Come ho tentato di chiarire, c’è
quindi una chiara continuità fra vecchio, meno vecchio e nuovo. La situazione
ambientale favorisce il progredire di determinati individui, la maggioranza, emarginando
soggetti che non si adattano o adeguano alla situazione, la minoranza. C’è una
continuità di comportamenti che fanno pensare di trovarci alle prese con una
vera e propria “razza ladra” che con mezzi legittimi o meno si fa strada e
occupa posizione che possano permettere l’esprimersi al massimo delle loro
potenzialità criminali. Forse non è termine adeguato parlare di “razza” perché questa
sembra non essere sufficiente o appropriata a classificare una massa di
individui tendenti tutti a un medesimo fine; forse sarebbe più opportuno
parlare di caratteristiche genetiche, altrimenti di tare ereditarie, oppure di
disposizione a delinquere, o in alternativa usare il termine assai abusato di
“casta ladra”, tuttavia, per il semplice parlare e farsi capire, “razza ladra” mi
sembra del tutto adatto a quello che intendo esprimere. Non è questo il luogo
per affrontare il discorso vasto e complicato della “giustezza” o meno della
tensione ad approfittarsi così biecamente e cinicamente del prossimo, non è
questa la sede per speculare se la vita sia corruzione e rapina e crudeltà e
caos, o se questa debba naturalmente tendere alla felicità e al bene
collettivo; non è questa la sede per indagare se la Natura sia essenzialmente
“cattiva” o se la cattiveria sia solo un’umana percezione.
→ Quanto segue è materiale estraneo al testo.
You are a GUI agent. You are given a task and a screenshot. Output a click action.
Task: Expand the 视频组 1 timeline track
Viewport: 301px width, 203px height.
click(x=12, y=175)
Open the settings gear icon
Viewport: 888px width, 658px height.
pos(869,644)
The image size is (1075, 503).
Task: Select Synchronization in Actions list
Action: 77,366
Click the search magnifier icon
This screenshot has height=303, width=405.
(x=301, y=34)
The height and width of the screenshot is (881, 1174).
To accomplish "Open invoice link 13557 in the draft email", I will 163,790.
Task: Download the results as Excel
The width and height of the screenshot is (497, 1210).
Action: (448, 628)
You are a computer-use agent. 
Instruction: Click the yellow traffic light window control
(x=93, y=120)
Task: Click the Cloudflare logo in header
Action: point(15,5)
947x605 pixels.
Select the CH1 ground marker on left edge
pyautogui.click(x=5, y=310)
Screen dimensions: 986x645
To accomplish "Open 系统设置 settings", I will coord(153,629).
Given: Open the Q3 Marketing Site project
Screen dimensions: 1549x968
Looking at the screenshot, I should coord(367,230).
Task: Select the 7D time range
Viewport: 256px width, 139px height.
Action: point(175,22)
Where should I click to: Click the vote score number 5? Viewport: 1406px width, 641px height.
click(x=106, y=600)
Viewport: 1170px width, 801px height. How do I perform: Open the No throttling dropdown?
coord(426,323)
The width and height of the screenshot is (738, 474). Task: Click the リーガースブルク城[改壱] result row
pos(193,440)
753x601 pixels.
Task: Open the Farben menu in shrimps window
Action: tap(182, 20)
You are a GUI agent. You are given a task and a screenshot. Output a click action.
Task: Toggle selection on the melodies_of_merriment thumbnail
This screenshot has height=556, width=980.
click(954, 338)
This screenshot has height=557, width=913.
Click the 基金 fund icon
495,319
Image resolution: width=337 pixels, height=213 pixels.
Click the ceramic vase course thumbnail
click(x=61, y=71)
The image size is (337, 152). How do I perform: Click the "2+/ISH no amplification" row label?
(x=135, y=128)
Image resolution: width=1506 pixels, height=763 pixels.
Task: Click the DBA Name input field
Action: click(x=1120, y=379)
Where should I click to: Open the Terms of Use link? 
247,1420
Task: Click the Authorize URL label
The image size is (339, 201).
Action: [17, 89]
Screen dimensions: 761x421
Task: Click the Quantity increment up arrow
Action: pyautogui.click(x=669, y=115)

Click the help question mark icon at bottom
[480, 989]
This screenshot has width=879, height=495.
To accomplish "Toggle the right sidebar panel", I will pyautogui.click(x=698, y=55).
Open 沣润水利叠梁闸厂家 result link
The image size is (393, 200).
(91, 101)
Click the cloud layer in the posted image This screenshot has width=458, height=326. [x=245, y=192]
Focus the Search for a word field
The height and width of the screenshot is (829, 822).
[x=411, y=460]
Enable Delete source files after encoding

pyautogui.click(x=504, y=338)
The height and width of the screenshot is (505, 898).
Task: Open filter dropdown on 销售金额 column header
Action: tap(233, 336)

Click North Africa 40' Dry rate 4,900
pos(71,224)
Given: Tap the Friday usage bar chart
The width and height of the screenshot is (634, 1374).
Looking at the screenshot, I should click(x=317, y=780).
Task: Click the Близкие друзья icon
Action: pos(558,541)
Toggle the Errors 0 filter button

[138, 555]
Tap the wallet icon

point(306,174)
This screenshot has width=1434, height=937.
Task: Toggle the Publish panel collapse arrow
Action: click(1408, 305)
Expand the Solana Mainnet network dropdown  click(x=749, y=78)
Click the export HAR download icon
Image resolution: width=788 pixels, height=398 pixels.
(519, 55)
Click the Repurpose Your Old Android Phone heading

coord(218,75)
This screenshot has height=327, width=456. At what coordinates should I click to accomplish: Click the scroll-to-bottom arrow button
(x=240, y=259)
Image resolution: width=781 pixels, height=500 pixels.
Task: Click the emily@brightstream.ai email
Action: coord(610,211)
Non so neanche se,
come dice curiosamente qualcuno, la tensione di alcuni individui al bene sia la
prova dell’esistenza di Dio, sono portato a pensare che questi signori non
abbiano ben riflettuto sul concetto di “bene e di male”, cosa sia l’uno e cosa
sia l’altro, e che tendano umanamente a consolarsi con le grame cose che hanno
a disposizione. A volte credo che la “razza ladra” sia in perfetta sintonia con
quello che si ritiene essere la vita, a volte penso che i “giusti e i sani”,
ora annichiliti o lobotomizzati o narcotizzati, oppure semplicemente
rassegnati, debbano diventare finalmente ultracattivi per prevalere e vincere
sui delinquenti. Una gran confusione di idee e sensazioni che spesso si trovano
in conflitto fra loro e generano inevitabili contraddizioni. Unico punto certo
in tutto questo “povero analizzare e filosofare” è che io, come pochi altri
come me, individui emarginati, non sarebbero mai capaci di agire come la
diffusa comune malvivenza politica agisce e opera. Questo è l’unico punto fermo
e indiscutibile che mi permette qui, in questa sede, di giudicare e condannare chi
ritengo giudicabile e condannabile, giudizio e condanna operate di chi, come
noi, ha la piena consapevolezza del divenire e dei tanti mali dell’uomo.